Extracted text:
____
/Quantifying-Annotation-Disagreement

Official implementation of Wan et al's paper "Everyone's Voice Matters: Quantifying Annotation Disagreement Using Demographic Information" (AAAI 2023)

Primary LanguageJupyter Notebook

Everyone's Voice Matters: Quantifying Annotation Disagreement Using Demographic Information

This repository provides datasets and code for preprocessing, training and testing models for quantifying annotation disagreement with the official Hugging Face implementation of the following paper:

Everyone's Voice Matters: Quantifying Annotation Disagreement Using Demographic Information
Ruyuan Wan, Jaehyung Kim, Dongyeop Kang
AAAI 2023

Our code is mainly based on HuggingFace's transformers libarary.

Installation

The following command installs all necessary packages:

pip install -r requirements.txt

The project was tested using Python 3.7.

HuggingFace Integration

We uploaded both our datasets and model checkpoints to Hugging Face's repo. You can directly load our data using datasets and load our model using transformers.

# load our dataset
from datasets import load_dataset
dataset = load_dataset("RuyuanWan/SBIC_Disagreement")
# you can replace "SBIC_Disagreement" to "SChem_Disagreement", "Dilemmas_Disagreement", "Dynasent_Disagreement" or "Politeness_Disagreement" to change datasets

# load our model
from simpletransformers.classification import ClassificationModel, ClassificationArgs
model_args = ClassificationArgs()
model_args.regression = True
SBIC_person_demo_col_regression = ClassificationModel(
    "roberta",
    "RuyuanWan/SBIC_RoBERTa_Demographic-text_Disagreement_Predictor",
    num_labels=1,
    args=model_args
)
____
Dataset content:
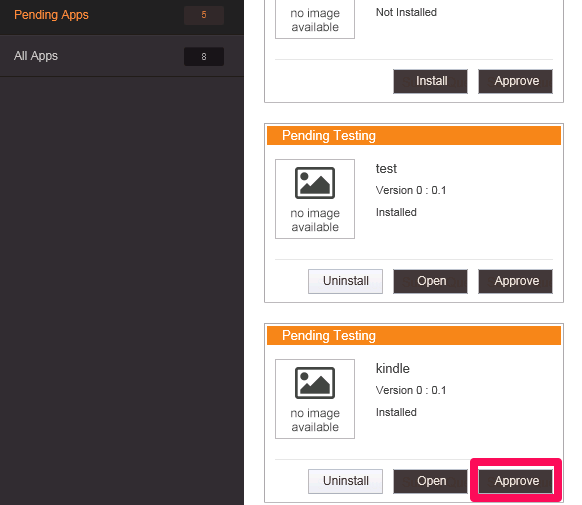Open the test app
Image resolution: width=582 pixels, height=505 pixels.
(431, 281)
____
Problems:
a: According to the README, which Python version was the project tested with?
b: Does the README support each of these statements? Answer yes or no for each, and quote the deciding words. (i) The code is mainly built on HuggingFace's transformers library. (ii) The paper was published at AAAI 2022. (iii) Model checkpoints were uploaded to Hugging Face's repo.
c: Reproduce the README word for word, from "We uploaded both" through "model_args = ClassificationArgs()".
The material plays no part in this.

Answers to the problems:
a: Python 3.7.

b:
(i) Yes: "Our code is mainly based on HuggingFace's transformers libarary."
(ii) No: "AAAI 2023"
(iii) Yes: "We uploaded both our datasets and model checkpoints to Hugging Face's repo."

c:
We uploaded both our datasets and model checkpoints to Hugging Face's repo. You can directly load our data using datasets and load our model using transformers.

# load our dataset
from datasets import load_dataset
dataset = load_dataset("RuyuanWan/SBIC_Disagreement")
# you can replace "SBIC_Disagreement" to "SChem_Disagreement", "Dilemmas_Disagreement", "Dynasent_Disagreement" or "Politeness_Disagreement" to change datasets

# load our model
from simpletransformers.classification import ClassificationModel, ClassificationArgs
model_args = ClassificationArgs()